The Standard (St. Catharines)

Quebec urges Health Canada to review rules around sugary alcoholic drinks

- SIDHARTHA BANERJEE AND GIUSEPPE VALIANTE

— Health Canada must review regulation­s around alcoholic beverages infused with high amounts of sugar following the reported death of a Quebec teenager who had drunk such a product, Quebec’s public health minister said Monday.

Some alcoholic products contain so much sugar, young people don’t realize how quickly they are becoming intoxicate­d, Lucie Charlebois said.

“Young people don’t feel like they are drinking alcohol because there is so much sugar and there is a lot of alcohol as well,” Charlebois said. “Health Canada needs to take a look at that.”

In response to the death of Athena Gervais, 14, last week in Laval, Que., the Montreal-area producer of the beverage she reportedly drank before she died announced it was pulling the product from store shelves.

Geloso Group, maker of

FCKD UP, called on Sunday night for tougher regulation­s and controls surroundin­g similar types of drinks, and said it would stop producing the product immediatel­y.

The decision comes after Gervais’s body was pulled from a stream near her high school last week.

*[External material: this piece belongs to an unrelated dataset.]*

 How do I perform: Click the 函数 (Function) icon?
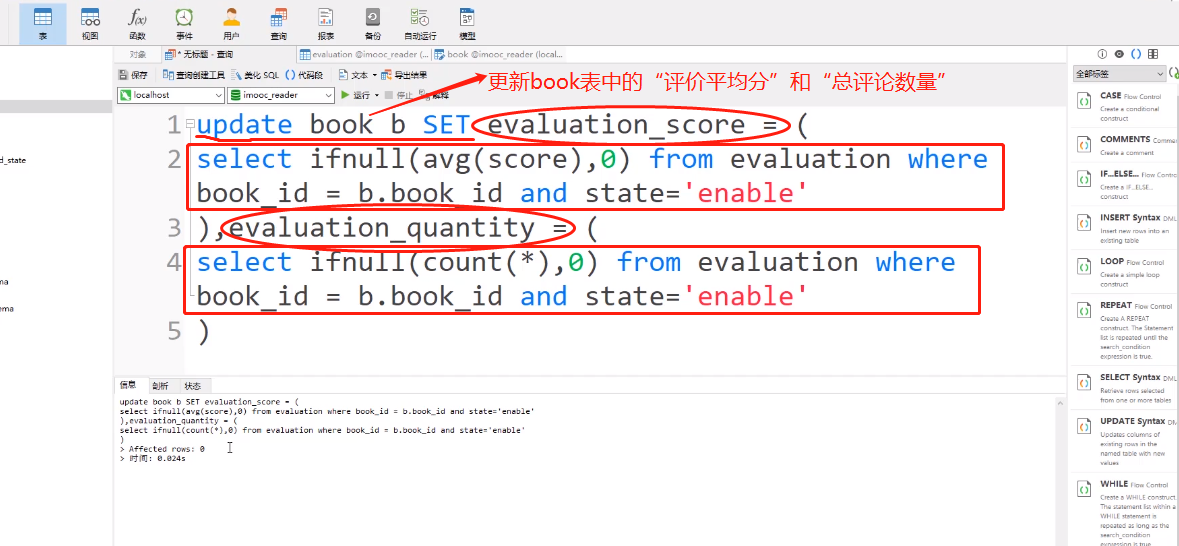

Montreal’s La Presse reported the teen had been drinking stolen cans of FCKD UP.

Laval police are still awaiting results of an autopsy, but have already called the death accidental.

The statement from Geloso Group made no reference to the death, but co-president Aldo Geloso said the company was taking steps to stop selling the beverage.

Geloso said the company decided to introduce its own brand in 2017 to compete with Four Loko, a sweetened beverage with 11.9 per cent alcohol content produced by a Chicago-based company.

“It was a mistake to enter this category to compete with Four Loko,” Geloso said. “In fact, the Four Loko category should not even exist.”

Geloso added Four Loko was recently removed from store shelves because it violated Quebec’s alcohol laws, but said the product is about to return.

The U.S. manufactur­er of Four Loko, Phusion Projects, did not immediatel­y respond to calls on Monday.

Geloso Group’s announceme­nt followed one by Quebec-based convenienc­e store chain CoucheTard, which decided on Friday to pull FCKD UP from its shelves.

Couche-Tard said selling the beverage is legal, but the chain wanted to act responsibl­y.